Par Antoine Sabot-Durand (Ippon Technologies) : Les rendez-vous manqués de Spring La JSR 330 : un exemple de la stratégie mal ficelée de SpringSource

La stratégie Spring ?

On peut se demander si tous les choix de SpringSource participent d'une stratégie, et si le fait se tenir à l'écart de JEE est un choix murement réfléchit. On trouve un début de réponse à cette question ici.

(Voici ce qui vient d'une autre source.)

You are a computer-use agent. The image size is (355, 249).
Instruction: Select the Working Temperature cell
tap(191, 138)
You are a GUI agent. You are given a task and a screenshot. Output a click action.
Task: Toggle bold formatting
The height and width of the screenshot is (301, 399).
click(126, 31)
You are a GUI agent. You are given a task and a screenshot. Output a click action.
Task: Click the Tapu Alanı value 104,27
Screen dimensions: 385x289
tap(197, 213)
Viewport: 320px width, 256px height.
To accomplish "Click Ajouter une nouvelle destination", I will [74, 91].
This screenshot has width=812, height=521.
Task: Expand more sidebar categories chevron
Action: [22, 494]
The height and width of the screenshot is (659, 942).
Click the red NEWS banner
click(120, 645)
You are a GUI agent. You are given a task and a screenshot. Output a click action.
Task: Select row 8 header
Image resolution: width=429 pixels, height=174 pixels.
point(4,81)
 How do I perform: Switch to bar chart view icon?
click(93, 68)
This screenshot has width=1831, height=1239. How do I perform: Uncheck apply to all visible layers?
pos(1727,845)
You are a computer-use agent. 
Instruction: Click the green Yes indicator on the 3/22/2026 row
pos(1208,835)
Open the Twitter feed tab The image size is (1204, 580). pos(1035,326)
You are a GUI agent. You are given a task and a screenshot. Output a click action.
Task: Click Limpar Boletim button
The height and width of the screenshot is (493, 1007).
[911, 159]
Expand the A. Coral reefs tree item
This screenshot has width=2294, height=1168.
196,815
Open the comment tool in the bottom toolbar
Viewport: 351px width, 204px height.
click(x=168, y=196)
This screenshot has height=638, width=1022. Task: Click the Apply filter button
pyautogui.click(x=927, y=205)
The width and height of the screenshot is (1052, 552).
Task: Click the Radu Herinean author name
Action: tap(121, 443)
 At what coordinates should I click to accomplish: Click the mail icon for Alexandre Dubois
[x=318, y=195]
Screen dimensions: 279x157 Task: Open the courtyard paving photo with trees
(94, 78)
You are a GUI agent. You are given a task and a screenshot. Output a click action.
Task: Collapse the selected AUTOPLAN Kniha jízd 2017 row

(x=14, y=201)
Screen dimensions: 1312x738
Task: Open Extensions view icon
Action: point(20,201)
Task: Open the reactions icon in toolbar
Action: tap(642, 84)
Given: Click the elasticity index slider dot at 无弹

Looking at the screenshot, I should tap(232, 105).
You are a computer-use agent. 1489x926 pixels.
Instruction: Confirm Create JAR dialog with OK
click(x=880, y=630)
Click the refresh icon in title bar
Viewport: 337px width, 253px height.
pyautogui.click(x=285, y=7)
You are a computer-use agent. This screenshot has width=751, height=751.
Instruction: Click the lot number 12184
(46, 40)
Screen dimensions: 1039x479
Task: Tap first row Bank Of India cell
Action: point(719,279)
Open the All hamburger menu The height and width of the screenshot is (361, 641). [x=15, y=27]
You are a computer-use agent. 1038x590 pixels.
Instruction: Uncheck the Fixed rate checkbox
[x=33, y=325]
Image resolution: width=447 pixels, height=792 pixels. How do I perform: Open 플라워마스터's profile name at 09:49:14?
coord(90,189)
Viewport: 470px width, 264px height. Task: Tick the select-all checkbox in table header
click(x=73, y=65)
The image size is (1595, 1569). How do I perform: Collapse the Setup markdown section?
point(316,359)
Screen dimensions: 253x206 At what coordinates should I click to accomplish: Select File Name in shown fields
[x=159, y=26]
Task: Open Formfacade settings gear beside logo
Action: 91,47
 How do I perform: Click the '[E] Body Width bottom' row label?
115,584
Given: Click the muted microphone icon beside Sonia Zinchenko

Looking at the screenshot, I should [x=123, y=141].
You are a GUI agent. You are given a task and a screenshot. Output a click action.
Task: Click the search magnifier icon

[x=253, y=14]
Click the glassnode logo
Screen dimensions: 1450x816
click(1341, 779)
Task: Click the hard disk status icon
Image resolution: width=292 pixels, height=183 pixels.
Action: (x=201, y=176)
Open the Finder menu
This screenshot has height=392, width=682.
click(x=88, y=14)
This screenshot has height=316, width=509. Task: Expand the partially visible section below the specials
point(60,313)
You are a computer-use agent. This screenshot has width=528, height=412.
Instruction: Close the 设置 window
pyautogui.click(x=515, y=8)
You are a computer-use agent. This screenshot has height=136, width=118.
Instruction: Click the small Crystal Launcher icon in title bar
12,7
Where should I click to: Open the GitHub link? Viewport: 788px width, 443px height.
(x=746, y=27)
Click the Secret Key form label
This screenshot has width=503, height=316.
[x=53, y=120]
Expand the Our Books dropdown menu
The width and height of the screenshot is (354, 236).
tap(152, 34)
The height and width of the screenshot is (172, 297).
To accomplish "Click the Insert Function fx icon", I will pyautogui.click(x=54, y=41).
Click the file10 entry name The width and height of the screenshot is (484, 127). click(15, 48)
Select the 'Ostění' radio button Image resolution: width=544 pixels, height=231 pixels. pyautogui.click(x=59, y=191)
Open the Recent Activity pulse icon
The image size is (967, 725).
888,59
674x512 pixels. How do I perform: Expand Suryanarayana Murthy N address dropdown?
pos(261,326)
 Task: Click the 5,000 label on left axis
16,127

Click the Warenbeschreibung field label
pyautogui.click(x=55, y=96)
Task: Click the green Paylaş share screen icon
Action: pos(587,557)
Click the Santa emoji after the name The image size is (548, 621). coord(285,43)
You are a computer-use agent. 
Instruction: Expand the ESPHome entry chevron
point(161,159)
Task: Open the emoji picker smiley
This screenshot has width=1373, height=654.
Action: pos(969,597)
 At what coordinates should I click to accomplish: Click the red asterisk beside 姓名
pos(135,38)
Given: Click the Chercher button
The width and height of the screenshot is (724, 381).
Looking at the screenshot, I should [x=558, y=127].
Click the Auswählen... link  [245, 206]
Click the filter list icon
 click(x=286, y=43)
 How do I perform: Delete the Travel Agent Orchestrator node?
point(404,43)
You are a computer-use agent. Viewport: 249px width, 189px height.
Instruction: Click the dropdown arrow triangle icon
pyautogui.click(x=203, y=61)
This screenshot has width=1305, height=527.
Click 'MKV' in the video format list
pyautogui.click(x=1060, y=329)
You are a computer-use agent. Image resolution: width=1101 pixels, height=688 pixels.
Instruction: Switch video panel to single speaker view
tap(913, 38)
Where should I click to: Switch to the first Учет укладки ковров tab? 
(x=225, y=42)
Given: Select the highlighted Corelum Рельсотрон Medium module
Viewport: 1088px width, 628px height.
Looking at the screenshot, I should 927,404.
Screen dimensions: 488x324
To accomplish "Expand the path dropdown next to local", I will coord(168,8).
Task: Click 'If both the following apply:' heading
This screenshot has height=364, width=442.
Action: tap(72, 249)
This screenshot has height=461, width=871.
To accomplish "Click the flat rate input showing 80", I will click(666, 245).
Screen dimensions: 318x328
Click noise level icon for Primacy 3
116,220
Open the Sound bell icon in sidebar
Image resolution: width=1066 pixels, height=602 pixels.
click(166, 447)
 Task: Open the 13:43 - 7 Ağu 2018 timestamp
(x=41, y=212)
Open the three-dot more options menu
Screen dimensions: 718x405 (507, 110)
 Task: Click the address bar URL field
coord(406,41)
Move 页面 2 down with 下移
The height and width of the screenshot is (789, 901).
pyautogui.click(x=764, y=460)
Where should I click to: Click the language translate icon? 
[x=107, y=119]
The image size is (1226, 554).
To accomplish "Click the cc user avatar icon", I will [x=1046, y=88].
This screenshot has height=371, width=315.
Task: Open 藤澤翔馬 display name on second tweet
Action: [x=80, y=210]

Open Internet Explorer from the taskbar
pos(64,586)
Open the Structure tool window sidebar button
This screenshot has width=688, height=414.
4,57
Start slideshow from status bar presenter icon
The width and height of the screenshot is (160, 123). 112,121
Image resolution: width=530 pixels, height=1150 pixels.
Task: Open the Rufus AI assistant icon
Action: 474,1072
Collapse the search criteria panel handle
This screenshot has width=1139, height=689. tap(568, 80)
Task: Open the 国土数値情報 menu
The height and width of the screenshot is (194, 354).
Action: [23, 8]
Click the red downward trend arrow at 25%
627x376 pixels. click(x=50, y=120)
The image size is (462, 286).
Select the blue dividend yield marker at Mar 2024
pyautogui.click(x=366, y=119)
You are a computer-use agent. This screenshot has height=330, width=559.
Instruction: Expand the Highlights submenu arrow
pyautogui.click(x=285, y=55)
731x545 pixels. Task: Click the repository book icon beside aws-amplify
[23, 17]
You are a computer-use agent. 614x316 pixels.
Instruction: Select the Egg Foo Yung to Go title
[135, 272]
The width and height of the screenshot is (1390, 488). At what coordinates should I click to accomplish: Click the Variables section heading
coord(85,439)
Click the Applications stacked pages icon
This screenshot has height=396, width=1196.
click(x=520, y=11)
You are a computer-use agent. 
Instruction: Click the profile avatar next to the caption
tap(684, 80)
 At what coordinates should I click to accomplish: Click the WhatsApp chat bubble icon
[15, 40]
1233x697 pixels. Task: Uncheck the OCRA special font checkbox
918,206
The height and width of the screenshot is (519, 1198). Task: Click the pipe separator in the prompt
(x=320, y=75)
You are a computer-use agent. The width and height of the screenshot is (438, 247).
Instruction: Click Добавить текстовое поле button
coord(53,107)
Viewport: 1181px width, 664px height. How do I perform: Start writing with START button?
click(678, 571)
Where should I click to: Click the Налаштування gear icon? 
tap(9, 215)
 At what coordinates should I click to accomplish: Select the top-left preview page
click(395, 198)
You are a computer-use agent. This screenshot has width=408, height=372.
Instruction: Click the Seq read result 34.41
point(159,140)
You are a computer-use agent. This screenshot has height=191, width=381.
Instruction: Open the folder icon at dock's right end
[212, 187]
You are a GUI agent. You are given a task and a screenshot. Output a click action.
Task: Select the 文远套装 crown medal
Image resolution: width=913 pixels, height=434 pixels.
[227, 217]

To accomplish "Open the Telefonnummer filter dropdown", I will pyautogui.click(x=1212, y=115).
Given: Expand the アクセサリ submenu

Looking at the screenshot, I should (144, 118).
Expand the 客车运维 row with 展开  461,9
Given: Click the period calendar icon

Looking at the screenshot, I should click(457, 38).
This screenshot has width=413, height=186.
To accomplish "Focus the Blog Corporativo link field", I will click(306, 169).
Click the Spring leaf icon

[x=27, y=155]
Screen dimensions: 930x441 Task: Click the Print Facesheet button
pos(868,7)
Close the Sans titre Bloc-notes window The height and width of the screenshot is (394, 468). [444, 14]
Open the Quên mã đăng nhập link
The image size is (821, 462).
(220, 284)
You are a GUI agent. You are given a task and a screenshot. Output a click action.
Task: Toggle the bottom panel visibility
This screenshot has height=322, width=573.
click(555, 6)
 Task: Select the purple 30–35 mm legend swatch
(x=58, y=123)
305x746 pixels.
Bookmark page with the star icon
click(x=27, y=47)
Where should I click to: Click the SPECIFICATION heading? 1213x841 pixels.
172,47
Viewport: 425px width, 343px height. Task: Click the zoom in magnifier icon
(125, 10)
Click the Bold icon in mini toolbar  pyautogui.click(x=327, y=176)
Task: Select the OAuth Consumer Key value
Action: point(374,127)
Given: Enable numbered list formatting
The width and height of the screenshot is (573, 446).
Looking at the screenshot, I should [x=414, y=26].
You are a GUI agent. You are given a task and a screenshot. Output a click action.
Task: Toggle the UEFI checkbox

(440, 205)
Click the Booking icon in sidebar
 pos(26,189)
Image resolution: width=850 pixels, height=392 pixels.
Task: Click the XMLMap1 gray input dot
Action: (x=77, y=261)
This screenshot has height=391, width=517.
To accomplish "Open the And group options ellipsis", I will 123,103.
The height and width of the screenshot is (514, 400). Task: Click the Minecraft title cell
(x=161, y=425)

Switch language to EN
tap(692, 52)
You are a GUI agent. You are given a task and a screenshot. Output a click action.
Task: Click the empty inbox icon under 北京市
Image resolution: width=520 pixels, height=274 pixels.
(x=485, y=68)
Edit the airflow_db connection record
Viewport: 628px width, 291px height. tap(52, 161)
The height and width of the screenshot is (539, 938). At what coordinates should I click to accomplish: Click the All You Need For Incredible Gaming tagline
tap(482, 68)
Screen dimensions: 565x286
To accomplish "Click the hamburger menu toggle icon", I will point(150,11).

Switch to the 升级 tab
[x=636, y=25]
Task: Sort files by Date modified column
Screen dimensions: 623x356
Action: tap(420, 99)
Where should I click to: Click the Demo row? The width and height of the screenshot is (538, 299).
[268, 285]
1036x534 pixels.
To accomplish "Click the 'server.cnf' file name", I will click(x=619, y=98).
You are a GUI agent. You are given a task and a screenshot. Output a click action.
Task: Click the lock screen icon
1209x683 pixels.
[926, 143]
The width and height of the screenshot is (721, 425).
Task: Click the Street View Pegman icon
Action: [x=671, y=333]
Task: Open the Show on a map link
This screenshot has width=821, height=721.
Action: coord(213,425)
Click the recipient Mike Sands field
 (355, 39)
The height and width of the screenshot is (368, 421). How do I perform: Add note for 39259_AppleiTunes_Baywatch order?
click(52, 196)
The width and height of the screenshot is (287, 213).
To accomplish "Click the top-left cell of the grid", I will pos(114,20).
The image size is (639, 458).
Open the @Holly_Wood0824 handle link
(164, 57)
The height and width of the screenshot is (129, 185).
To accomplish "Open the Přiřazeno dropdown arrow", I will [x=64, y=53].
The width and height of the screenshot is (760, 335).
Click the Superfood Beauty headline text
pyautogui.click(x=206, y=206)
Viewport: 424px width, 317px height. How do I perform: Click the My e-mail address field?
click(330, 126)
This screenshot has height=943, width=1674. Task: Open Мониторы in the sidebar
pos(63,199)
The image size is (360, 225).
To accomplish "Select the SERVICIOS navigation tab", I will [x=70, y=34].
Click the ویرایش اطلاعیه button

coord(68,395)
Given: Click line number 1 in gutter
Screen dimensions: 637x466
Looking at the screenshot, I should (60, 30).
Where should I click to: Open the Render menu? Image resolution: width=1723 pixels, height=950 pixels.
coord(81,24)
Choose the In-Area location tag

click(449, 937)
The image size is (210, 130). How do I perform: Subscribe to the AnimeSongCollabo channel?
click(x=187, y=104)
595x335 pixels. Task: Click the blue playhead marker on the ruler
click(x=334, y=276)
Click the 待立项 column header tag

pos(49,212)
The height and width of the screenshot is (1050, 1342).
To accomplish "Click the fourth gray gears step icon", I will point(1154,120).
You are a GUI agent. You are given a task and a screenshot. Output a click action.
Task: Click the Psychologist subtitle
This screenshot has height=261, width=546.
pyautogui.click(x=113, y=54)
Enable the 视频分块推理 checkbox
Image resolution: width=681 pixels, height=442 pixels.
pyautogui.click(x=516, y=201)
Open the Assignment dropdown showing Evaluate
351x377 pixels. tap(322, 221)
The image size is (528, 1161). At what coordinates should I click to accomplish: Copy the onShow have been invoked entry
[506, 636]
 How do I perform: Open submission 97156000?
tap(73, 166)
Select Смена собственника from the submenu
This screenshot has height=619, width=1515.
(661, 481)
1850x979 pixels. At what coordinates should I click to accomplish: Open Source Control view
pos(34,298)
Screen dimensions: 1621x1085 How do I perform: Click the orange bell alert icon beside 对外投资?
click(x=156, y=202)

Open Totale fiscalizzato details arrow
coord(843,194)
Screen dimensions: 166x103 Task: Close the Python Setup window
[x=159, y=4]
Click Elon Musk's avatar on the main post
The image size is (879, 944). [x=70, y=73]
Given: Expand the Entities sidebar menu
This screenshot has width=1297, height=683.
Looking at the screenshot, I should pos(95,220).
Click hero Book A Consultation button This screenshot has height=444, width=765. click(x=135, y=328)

En gros pour résumer ce long échange, Spring ne souhaitait pas s'intégrer dans le JCP pour ne pas figer leur framework. En effet, vu le rythme de livraison des nouvelles spécifications (en moyenne 3 ans), on pourrait craindre en s'attachant au JCP de ne plus avoir le contrôle sur son produit ou devoir attendre 3 ans avant de faire normaliser ne nouvelle version. L'approche de JBoss avec Hibernate puis Seam montre qu'il est parfaitement possible de jouer sur les deux tableaux en faisant normaliser un sous ensemble de l'outil et en ayant des extensions que l'on eut faire évoluer en dehors de la spécification. Seam 3.0 est un parfait exemple : le framework devient une collection de modules d'extension à CDI pour reproduire ce que faisait Seam 2.X, mais sur la base de spécification CDI. Ces modules constituant Seam 3 semblent en théorie pouvoir interagir avec n'importe quelle implémentation de CDI et ne seraient donc pas spécifiques à l'implémentation de référence Weld.

L'équipe Spring s'est contentée de rester sur "le standard de fait"

De plus, Java EE6 adresse cette problématique de "lenteur" dans le cheminement des spécifications en intégrant désormais la notion de "profiles". Un profil est grosso-modo est un ensemble de frameworks ou de technologies mis en œuvre de manière conjointe pour créer un environnement applicatif bien spécifique. La création d'un nouveau profil au sein de Java EE6 se fait indépendamment de l'évolution de la spécification Java EE, on peut donc en quelques mois créer et proposer un nouveau "profile". Les risque de "figer" son framework pour 3 ou 4 ans en l'intégrant a Java EE disparaît totalement si on intégre celui-ci dans la logique des "profiles".


L'équipe Spring n'a manifestement pas envisagé les choses sous cet angle et s'est contentée de rester sur "le standard de fait" sans se donner la peine d'aller plus loin. En fait il s'avère qu'en la matière Spring ne semble pas avoir de stratégie ou alors une stratégie très brouillée. La meilleure illustration de cet à-peu-près est certainement la péripétie de la JSR 330 (@inject)

La spécification @Inject, panique ou obstruction ?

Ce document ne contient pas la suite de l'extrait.